A deep sense of horror gripped me. For nearly the past hundred years Magoth had lacked both the power and the resources to step foot in the mortal world, something for which I was profoundly grateful. If I had even for a moment considered becoming his consort, the fact that doing so would leave the world open to him was enough to kill that thought entirely.
“Exactly,” Magoth said. Some of the horror I felt must have slipped through the normally tight rein I held on my emotions, because he slid his arm around me and attempted to pull me against him. “Don't look so distraught, sweet May! We'll have fun together in the mortal world! Mayhem, destruction, perhaps some good old-fashioned pillaging and rapine—it'll be just like the old days, back when I could come and go in the mortal world at will.”
“I can't begin to name the deities to which I offer my soul-deep gratitude for the fact that you haven't been able to do that for almost a century,” I answered, rubbing the goose bumps on my arms as I stepped out of his chilly embrace.

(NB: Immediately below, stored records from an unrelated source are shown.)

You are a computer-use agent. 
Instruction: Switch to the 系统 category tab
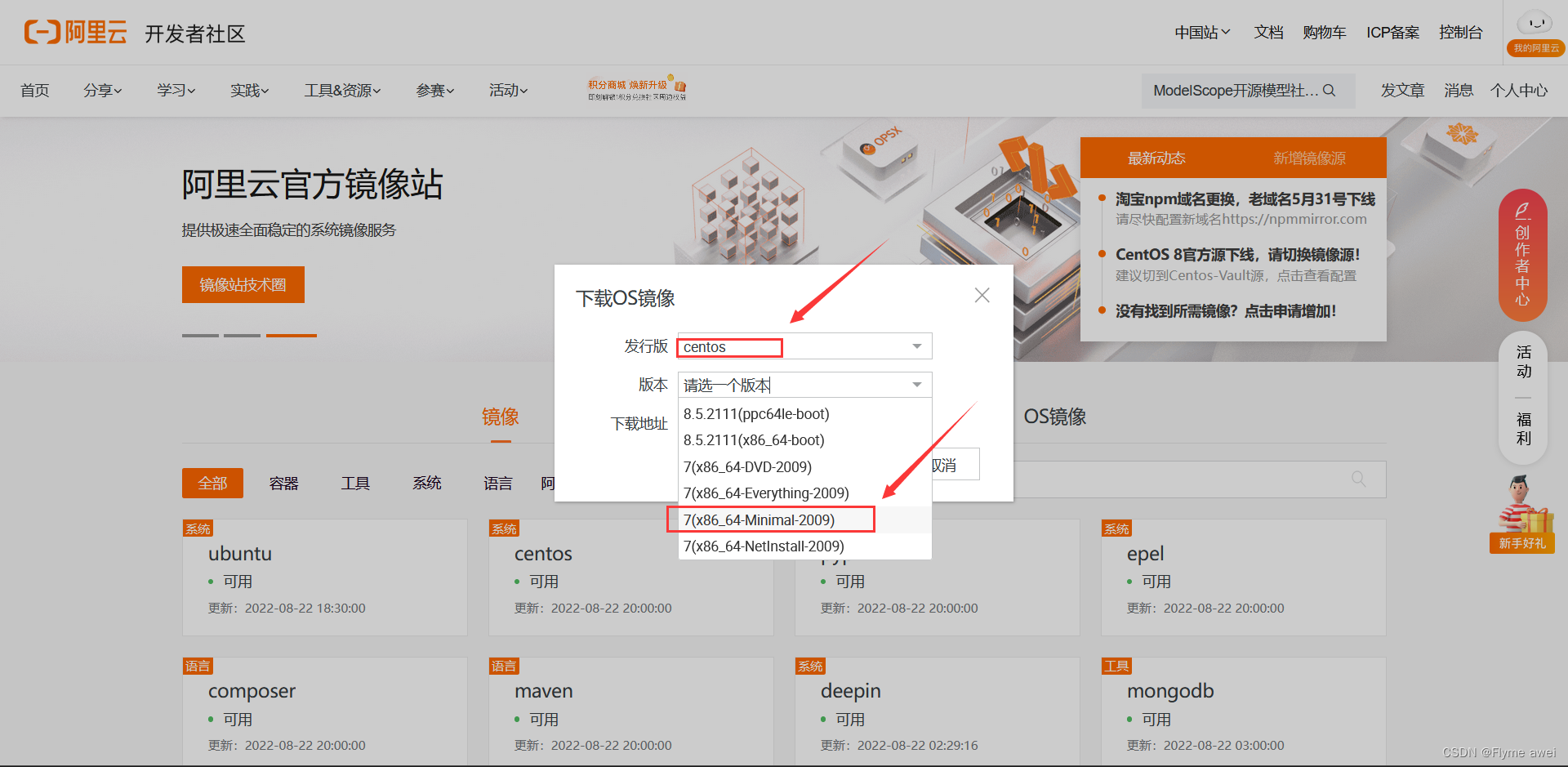click(x=426, y=483)
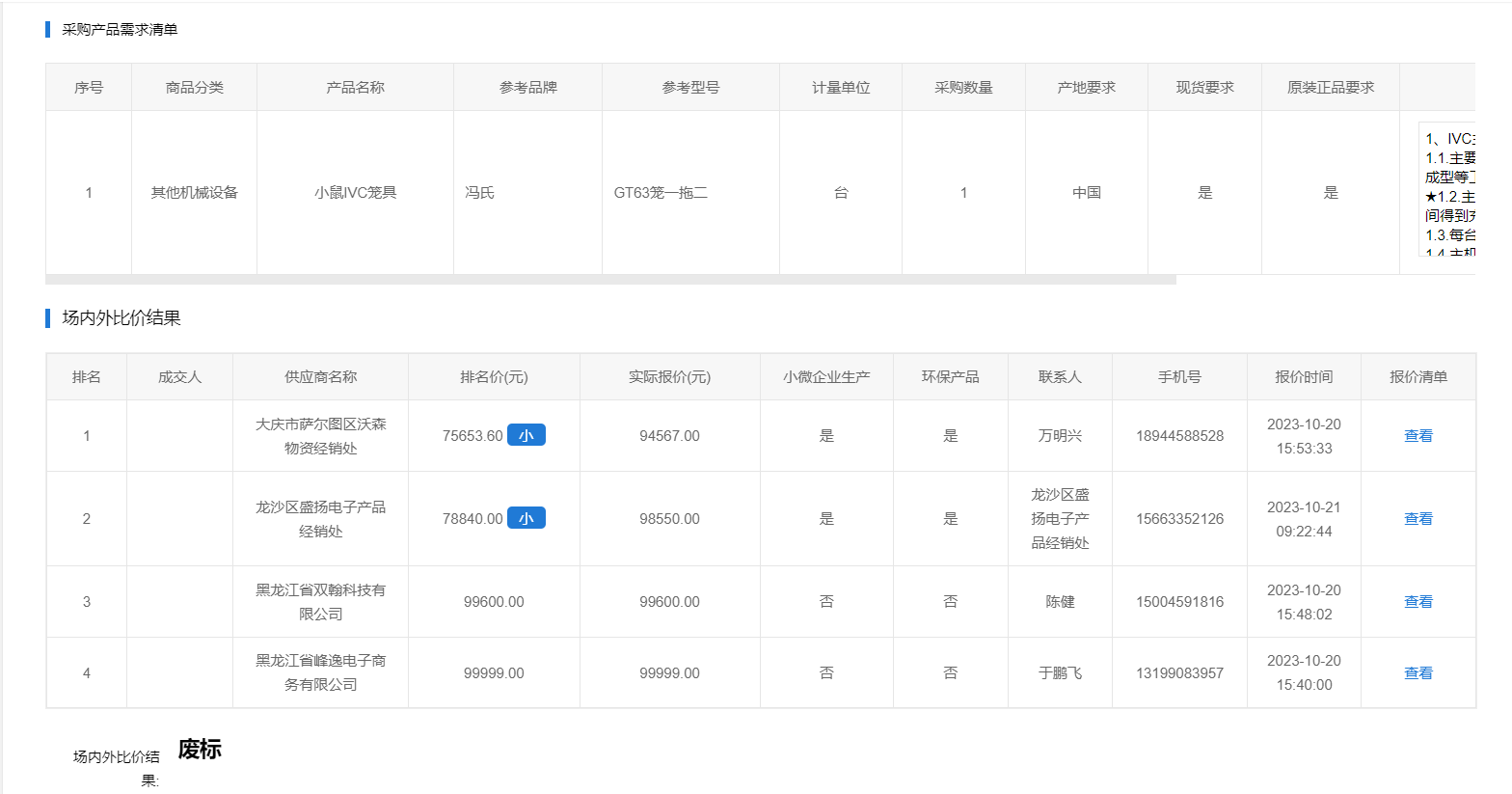Click the GT63笼一拖二 model cell
Viewport: 1512px width, 794px height.
(x=661, y=193)
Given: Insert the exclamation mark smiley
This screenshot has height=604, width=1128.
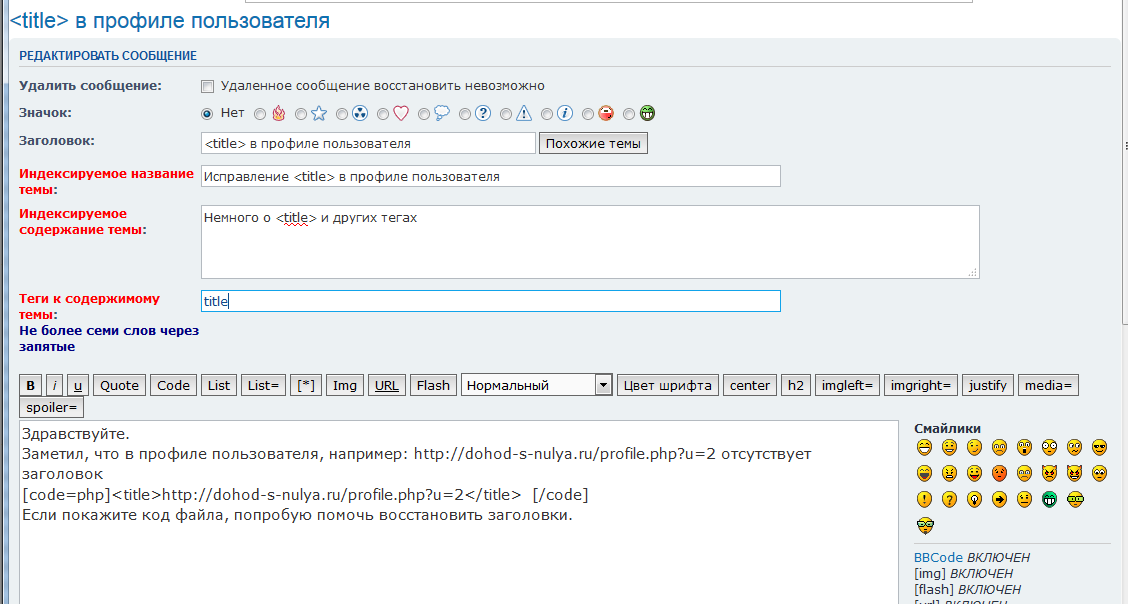Looking at the screenshot, I should click(923, 499).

“Come. We shall take care of this matter right now.” Magoth grabbed my wrist and started to haul me out of the room. “We will formally announce to the other princes that you will be made my consort in . . . how long will it take you to prepare for the ceremony?”
“A millennium?” I asked, feeling a familiar tingle start at my toes and work upward. “I think I'm being summoned again, just so you know.”

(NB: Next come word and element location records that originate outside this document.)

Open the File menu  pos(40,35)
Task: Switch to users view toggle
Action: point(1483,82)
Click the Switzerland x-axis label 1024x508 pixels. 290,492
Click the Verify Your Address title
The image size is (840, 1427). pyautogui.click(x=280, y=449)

He let go of my hand, surprising me with an expression of pleasure. “It must be your dragon again. Excellent. You have my permission to tell him of the impending consorthood. In fact, tell him he's invited to the ceremony. All the dragons are! You may have five minutes to explain everything, after which I will expect you to return to me. I will begin the proceedings while you are doing that.”
His image shimmered for a moment, then was gone, no doubt on his way to the room he called his library, although it resembled a porn museum more than any collection of literature.
“Gee, thanks,” I told Sally.
“Oh, I'm sorry, sugar; did I overstep my bounds?” she asked, sincerity filling her face, but I wasn't fooled one bit.
“You'll make a grade-A demon lord, you know.”
She flashed a smile at me. “Why, thank you, May! That's very sweet of you to say . . .”
Sally faded as I was yanked out of Magoth's domain and back into the real world.
“Aw, her face isn't green anymore. And I got the digital camera out and everything! I was going to send Cecile a piccy to show her what doppelgangers were looking like these days,” a voice complained as I shook away the dizziness that came with such transitions.
“Cecile?” I asked somewhat woozily as my vision returned.